J’ai donc ôté mon t-shirt, l’ai jeté sur la pile de linge sale et me suis retrouvée en soutien-gorge, fenêtre ouverte qui plus est. Si le voisin d’en face était là probablement à cette heure, il allait encore s’en payer une bonne tranche et plonger ses yeux pleins d’envie sur mon corps de déesse… Je l’avais surpris plusieurs fois en train de me mater, mais qu’importe si ça lui faisait plaisir, à moi cela ne me faisait pas de mal, tant que nos échanges se limitaient à un voyeurisme gentillet ! De toute façon, d’après ce que j’avais pu en voir, ce n’était vraiment pas mon style, trop coincé dans ses vêtements sans attrait, je préférais un style un peu plus bohème… Le voisin d’à côté par exemple, celui qui habitait l’appartement qui faisait le grand U, un grand type aux cheveux longs qui semblait toujours planer, perpétuellement dans la lune, mais avec un grand sourire angélique. Malheureusement, je l’avais croisé plusieurs fois avec une fille dans l’escalier, une petite brune aux yeux immenses, et du coup, j’avais abandonné tout espoir.

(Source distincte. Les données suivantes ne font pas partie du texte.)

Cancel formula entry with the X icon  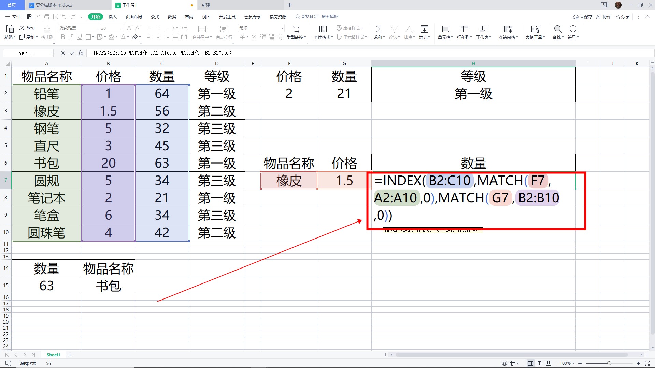[x=63, y=53]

Peut-être était-ce en août, car la nuit tombait déjà assez tôt. J’étais affalée à moitié nue dans mon fauteuil et la pénombre gagnait l’appartement, m’entourant peu à peu de mystère. Pour la ixième fois, Black Panther essaya de se hisser en haut du fauteuil à force de griffes. Il semblait inépuisable malgré son jeune âge. Je le saisis entre mes mains et le portai entre mes seins, petite boule de duvet toute douce tandis que ses petites griffes me rentraient dans la chair en me faisant trembler. Je ne sais trop pourquoi, mais ce contact m’électrisa. Je frémis malgré moi. Il se mit à ronronner, fier de son coup, sans aucun doute, et entreprit d’escalader ma figure. Il était si mignon… Je me suis mis à penser, je n’étais plus ici, perdue dans un univers de félins en observant un maigre croissant de lune qui scintillait au-dessus des toits. On dit souvent que la pleine lune incite à tous les excès, mais je sais, en ce qui me concerne, que la quasi-obscurité d’une nuit sans lune est beaucoup plus propice à mes divagations. Protégée à l’abri du noir, je me sens littéralement la reine de l’univers !

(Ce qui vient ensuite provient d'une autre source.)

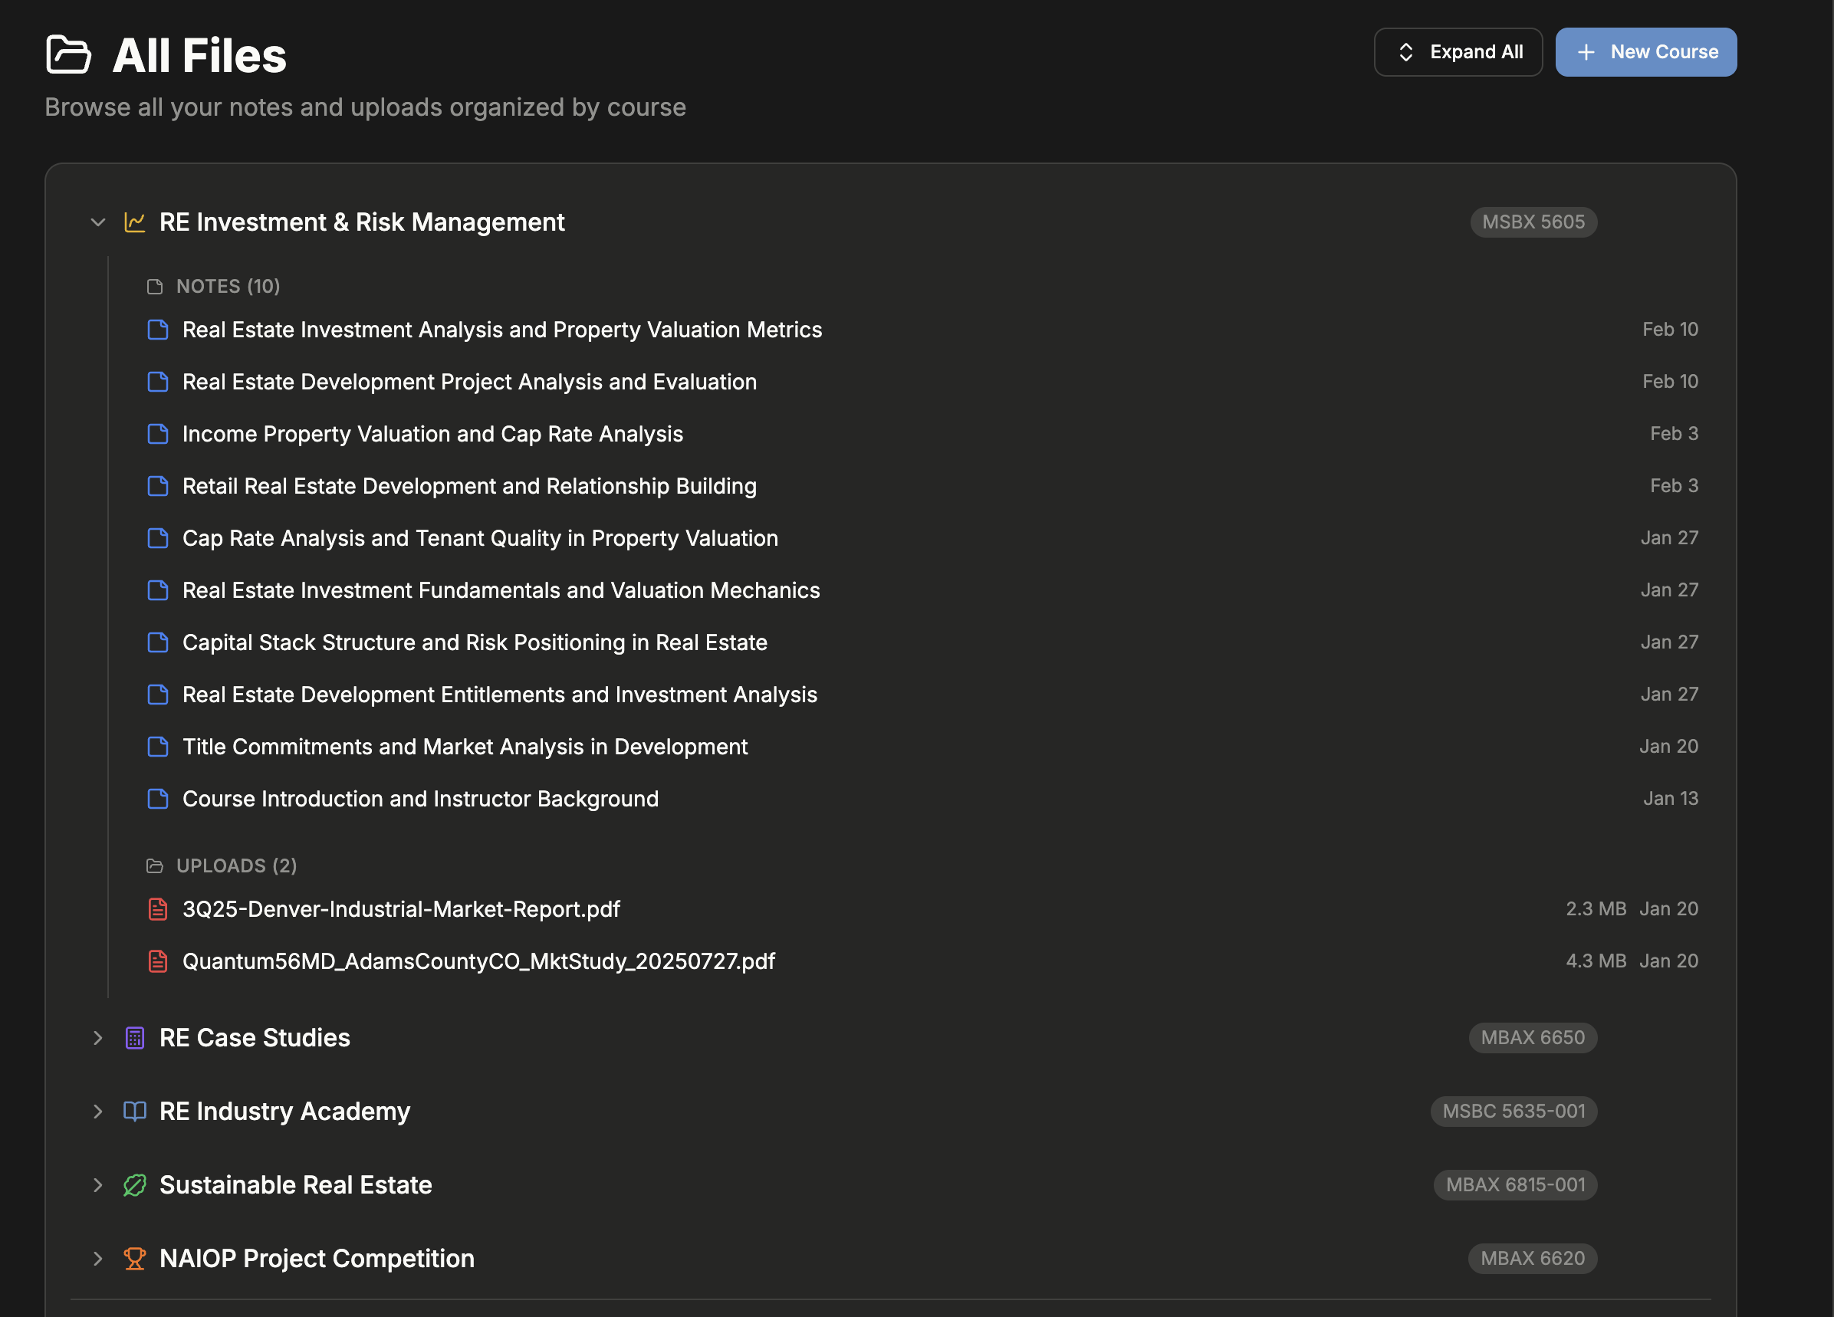The width and height of the screenshot is (1834, 1317).
Task: Collapse the RE Investment & Risk Management section
Action: pos(97,222)
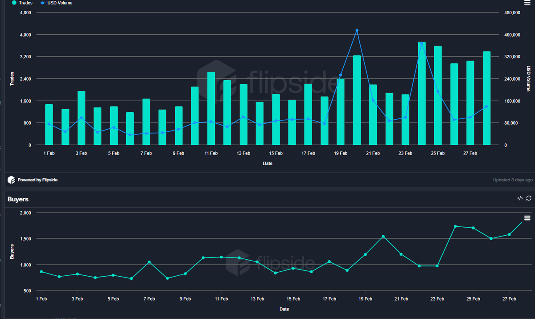
Task: Open the export dropdown on the trades chart
Action: coord(527,3)
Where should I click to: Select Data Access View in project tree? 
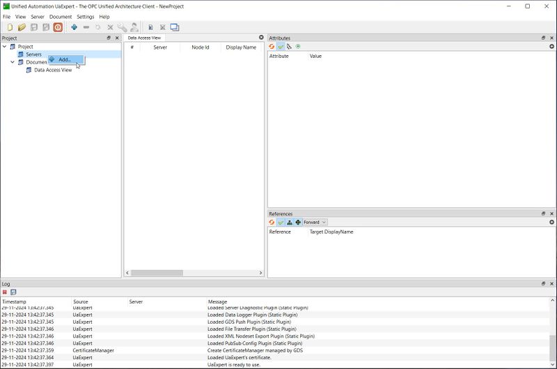[53, 70]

Tout en continuant de caresser le petit chaton, je me sentais peu à peu devenir chatte, sensuelle, dangereuse, mordante, pleine de crocs et de griffes acérées. Je me voyais déjà longeant les gouttières en train de sauter de toit en toit dans un silence attentif, prête à bondir sur ma proie. Malgré – ou peut-être à cause de – la moiteur de ma peau, le contact du chaton me faisait frémir. Par-dessus tout, cette sensation parfaite que procure cette fourrure duveteuse, une douceur on ne peut plus idéale.
Un peu plus tard Black s’est scratché. Il a glissé le long de mon corps, a perdu appui sur ses coussinets et est retombé sens dessus dessous sur la vieille moquette usée. Il ne s’était pas fait mal, ils se font rarement mal ainsi, mais il a bondi tel un ressort et, surpris par la tournure des événements, il s’est retrouvé sur ses pattes et a bondi vers son panier. Du coup, je me suis relevée, l’atmosphère était étouffante, je suis allée me pencher en soutien-gorge à la fenêtre, il n’y avait pas un souffle d’air… Cela viendrait sans doute, mais au petit matin… en attendant, il faudrait bien s’en satisfaire.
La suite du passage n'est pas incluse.